Please copy the entries below exactly, from the line with "You are a computer-use agent. The image" up to and including the line with "tap(287, 16)".

[RECORDS start]

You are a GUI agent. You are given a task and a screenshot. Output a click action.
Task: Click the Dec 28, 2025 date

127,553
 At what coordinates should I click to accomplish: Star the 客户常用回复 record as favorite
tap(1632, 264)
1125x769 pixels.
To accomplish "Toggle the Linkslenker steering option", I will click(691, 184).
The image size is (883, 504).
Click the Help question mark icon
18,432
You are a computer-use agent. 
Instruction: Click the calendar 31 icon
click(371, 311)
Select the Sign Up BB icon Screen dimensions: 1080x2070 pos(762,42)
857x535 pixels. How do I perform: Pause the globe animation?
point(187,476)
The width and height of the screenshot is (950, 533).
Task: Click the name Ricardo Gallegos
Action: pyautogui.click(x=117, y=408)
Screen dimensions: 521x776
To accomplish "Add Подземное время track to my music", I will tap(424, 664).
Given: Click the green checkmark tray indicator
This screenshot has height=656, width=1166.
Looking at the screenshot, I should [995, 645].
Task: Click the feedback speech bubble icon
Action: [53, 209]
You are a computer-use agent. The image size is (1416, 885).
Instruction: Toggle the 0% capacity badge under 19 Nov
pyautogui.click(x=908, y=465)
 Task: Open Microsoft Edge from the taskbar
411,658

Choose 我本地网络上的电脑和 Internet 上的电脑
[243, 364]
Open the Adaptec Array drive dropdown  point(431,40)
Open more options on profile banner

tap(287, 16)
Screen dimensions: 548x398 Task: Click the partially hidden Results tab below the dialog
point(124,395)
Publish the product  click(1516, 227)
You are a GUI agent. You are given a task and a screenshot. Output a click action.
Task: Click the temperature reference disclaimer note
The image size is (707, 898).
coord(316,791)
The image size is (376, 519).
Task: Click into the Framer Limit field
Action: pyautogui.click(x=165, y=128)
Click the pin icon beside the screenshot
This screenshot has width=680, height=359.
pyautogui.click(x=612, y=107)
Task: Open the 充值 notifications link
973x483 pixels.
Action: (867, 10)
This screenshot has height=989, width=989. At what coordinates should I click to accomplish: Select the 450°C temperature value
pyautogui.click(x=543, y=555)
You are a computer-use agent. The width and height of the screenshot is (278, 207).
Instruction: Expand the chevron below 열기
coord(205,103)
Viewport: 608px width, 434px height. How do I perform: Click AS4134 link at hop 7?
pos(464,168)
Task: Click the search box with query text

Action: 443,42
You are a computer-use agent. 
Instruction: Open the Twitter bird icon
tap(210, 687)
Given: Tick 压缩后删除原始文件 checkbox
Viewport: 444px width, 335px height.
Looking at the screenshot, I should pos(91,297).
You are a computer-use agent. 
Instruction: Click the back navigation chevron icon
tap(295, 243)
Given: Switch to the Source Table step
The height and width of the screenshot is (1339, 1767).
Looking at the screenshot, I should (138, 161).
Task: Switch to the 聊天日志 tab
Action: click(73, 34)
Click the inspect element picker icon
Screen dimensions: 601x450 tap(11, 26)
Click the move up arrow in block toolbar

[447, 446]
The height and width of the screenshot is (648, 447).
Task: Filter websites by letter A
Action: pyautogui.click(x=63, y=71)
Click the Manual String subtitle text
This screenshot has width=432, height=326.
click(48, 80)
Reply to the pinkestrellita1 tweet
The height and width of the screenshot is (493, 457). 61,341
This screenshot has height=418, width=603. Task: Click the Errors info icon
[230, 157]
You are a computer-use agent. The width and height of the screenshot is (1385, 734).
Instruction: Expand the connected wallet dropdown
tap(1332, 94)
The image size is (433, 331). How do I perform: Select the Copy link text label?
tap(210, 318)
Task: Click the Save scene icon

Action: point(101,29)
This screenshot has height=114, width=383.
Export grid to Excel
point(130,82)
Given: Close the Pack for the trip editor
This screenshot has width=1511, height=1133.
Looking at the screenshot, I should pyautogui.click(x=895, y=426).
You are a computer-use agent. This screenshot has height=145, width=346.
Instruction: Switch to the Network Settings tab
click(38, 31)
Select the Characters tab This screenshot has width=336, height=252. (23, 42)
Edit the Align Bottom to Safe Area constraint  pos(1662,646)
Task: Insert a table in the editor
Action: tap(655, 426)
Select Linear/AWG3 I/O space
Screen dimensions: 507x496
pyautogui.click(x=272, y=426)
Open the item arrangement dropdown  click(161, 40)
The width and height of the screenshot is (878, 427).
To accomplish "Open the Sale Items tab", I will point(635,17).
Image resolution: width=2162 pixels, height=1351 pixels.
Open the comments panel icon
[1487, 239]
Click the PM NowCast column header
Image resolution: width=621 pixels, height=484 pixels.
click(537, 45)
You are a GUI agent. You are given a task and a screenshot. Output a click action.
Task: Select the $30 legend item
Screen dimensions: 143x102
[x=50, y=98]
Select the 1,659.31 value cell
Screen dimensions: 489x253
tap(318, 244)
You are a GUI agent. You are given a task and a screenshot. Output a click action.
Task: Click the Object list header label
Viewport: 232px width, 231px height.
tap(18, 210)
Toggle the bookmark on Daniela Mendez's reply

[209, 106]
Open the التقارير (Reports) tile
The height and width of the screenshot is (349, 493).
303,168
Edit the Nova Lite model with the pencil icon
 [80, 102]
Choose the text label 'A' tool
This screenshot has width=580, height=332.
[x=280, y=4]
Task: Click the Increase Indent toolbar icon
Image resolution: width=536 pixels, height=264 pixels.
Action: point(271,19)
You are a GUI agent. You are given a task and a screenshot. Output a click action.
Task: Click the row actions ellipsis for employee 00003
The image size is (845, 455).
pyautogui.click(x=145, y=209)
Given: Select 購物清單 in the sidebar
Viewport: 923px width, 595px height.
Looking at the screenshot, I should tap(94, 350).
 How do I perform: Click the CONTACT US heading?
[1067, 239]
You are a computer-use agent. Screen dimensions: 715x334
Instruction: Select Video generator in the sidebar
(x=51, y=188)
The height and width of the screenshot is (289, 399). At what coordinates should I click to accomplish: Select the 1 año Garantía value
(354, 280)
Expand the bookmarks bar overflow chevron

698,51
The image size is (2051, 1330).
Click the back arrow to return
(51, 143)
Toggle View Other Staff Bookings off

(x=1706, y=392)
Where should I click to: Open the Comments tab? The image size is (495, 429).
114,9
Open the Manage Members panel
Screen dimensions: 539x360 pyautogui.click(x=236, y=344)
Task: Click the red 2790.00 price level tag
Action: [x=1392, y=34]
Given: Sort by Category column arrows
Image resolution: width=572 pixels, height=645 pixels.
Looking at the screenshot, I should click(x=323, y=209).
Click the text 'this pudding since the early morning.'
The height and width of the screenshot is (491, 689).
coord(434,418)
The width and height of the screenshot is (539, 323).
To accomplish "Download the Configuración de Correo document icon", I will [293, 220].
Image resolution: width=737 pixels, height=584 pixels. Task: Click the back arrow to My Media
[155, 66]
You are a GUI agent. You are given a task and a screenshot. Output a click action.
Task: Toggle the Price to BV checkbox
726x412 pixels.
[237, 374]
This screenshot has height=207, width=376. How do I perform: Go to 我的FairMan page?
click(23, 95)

[RECORDS end]

REPLY:
You are a computer-use agent. The image size is (1416, 885).
Instruction: Toggle the 0% capacity badge under 19 Nov
pyautogui.click(x=908, y=465)
 Task: Open Microsoft Edge from the taskbar
411,658

Choose 我本地网络上的电脑和 Internet 上的电脑
[243, 364]
Open the Adaptec Array drive dropdown  point(431,40)
Open more options on profile banner

tap(287, 16)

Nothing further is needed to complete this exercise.